On a lovely day, she went bike riding with Larry, strapping TinHinan in her carrier on her back. TinHinan soon fell asleep!
And then, the snowman! In the three weeks they were here visiting the weather vacillated from spring-like to definitely winter!
This picture was taken on Feb. 11th, the day we left for Wichita, to take them to the plane to go home.
Tin Hinan has her purse and is ready to travel back to her home and her daddy! Sr. Terry is ready to drive them to Wichita to board their plane.
January, 2011
Time flies when we are having fun! One day in January Neil Von Feldt, who frequently purchases alfalfa hay from us for his horses, one llama, and a few calves, came with his son and grandchildren to pick up the last of 2010 alfalfa bales. The pictures tell the story!
Neil and the kids in the hay barn at Heartland Farm
Neil’s son directing his children in loading the hay.
She wants to do one on her own, just like her dad!
And the hay is nearly loaded! A good way to start off the new year!
Thanks, Neil! We really like having you and your family, and animals, for customers! Have a happy New Year!
Ben helps with securing alpacas
Ben Reser was visiting Heartland Farm and helped with the alpaca pedicures – especially with securing the alpacas on the sling. Sr. Annette helps him with Sweet William. The sling made by Bernie Siebert of Maintenance at the Convent in Great Bend really works very well!
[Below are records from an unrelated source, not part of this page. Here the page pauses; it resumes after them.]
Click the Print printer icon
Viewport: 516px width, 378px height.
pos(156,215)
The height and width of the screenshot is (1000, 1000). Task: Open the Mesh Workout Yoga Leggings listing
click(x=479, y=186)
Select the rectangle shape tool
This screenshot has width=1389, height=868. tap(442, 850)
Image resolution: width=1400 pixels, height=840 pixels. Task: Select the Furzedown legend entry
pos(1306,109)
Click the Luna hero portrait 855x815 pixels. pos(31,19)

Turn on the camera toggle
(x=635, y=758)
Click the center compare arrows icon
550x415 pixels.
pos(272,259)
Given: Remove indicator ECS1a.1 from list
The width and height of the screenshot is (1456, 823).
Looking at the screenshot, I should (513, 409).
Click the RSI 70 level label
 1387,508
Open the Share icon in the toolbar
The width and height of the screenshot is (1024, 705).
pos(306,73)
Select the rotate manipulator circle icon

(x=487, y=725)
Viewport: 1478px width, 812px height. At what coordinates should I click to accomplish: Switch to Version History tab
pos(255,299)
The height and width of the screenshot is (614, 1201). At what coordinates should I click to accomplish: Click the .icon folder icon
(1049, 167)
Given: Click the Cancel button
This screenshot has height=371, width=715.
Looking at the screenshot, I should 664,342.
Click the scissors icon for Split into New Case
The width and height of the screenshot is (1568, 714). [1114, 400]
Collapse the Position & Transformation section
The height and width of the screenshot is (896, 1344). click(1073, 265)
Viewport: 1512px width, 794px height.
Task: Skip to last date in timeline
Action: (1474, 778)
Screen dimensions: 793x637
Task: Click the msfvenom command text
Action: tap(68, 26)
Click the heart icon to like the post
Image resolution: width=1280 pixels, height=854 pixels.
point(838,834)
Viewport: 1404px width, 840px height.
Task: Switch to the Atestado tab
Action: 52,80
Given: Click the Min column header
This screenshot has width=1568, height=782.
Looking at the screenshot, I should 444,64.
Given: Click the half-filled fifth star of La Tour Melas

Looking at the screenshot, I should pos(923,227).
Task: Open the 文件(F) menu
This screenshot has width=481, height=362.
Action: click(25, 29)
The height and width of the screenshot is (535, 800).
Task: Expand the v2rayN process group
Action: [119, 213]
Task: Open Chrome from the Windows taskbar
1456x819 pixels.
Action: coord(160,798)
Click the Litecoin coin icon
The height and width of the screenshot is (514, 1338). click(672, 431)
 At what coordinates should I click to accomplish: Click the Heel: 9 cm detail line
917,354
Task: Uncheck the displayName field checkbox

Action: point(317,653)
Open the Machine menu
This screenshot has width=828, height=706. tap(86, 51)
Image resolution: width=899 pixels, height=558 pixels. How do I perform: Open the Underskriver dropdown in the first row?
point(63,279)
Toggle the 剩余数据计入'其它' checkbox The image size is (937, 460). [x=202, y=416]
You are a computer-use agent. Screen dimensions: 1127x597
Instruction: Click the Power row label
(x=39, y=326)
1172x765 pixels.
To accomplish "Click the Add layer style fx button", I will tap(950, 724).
We had a new type of sling made with which we could hold the alpacas while we trimmed toenails. We can use this instead of a chute. We tried it recently, and it really works very well – the alpacas do not get so spooked, as they are in a familiar area of their pen. Jane is ready to trim Feli’s toenails, while Annette keeps her calm!
Happy Thanksgiving!
Hope everyone had a very wonderful Thanksgiving. We did here at Heartland Farm. It has been very long since we have posted – no excuses! We had a lovely volunteer for a month, a photographer – and enclose here some of her photos, as well as a group picture of our current farm community.
Silo rainbow!
Two alpaca crias were born in Sept. and the three young ones love to play together. Soon we will post pictures of Geo (born in June) Gnome and Goldylocks playing.
Catching Up!
Summer has slipped past, and we have not updated this blog for almost two months!
Many thanks to Matt Krehbel and his crew who came for a week-end in August to help cut out unwanted locust trees (with thorns!)growing wild in the pasture, and also helped with many other chores! God bless you!
Sr. Margarita Cortez, our new volunteer…
We have a Dominican Sister from Mexico, who works in Juarez, Mexico, here for a month of volunteer work. Sr. Margarita Cortez is a happy, fun-filled, hard working woman! She loves to help with the alpacas, but also weeds in the front garden, cooks, and helps clean house, We have many laughs when we Sisters play cards or Farkle in the evenings, too! Here are a few pictures of her working with the alpacas:
Making friends with “tan boy”.
Sr. Margarita posing with Marshfellow, who is white, but has just come out of the muddy pond where he was cooling off!
Putting brome hay in the feeder for the girls.
The alpacas have come to know and love her. And she doesn’t mind at all doing the daily chores, such as scooping poop!
The water “fountain” in the pasture
When the alpacas go to the pasture, the boys can go into the small pond by the windmill, but the girls are fenced off in a separate area of the pasture, so we ran a water line to their area, and feed water from the windmill into a tub for drinking, and to make a small water area for them to cool their bellies, where the temperature regulator of their body is.
Earlyne likes to drink right from the “fountain” as the water is cold, coming out of the hose to the tub:
The water overflows from the tub and eventually fills up the rocky area so that all nine female alpacas can get into it when they need to cool off.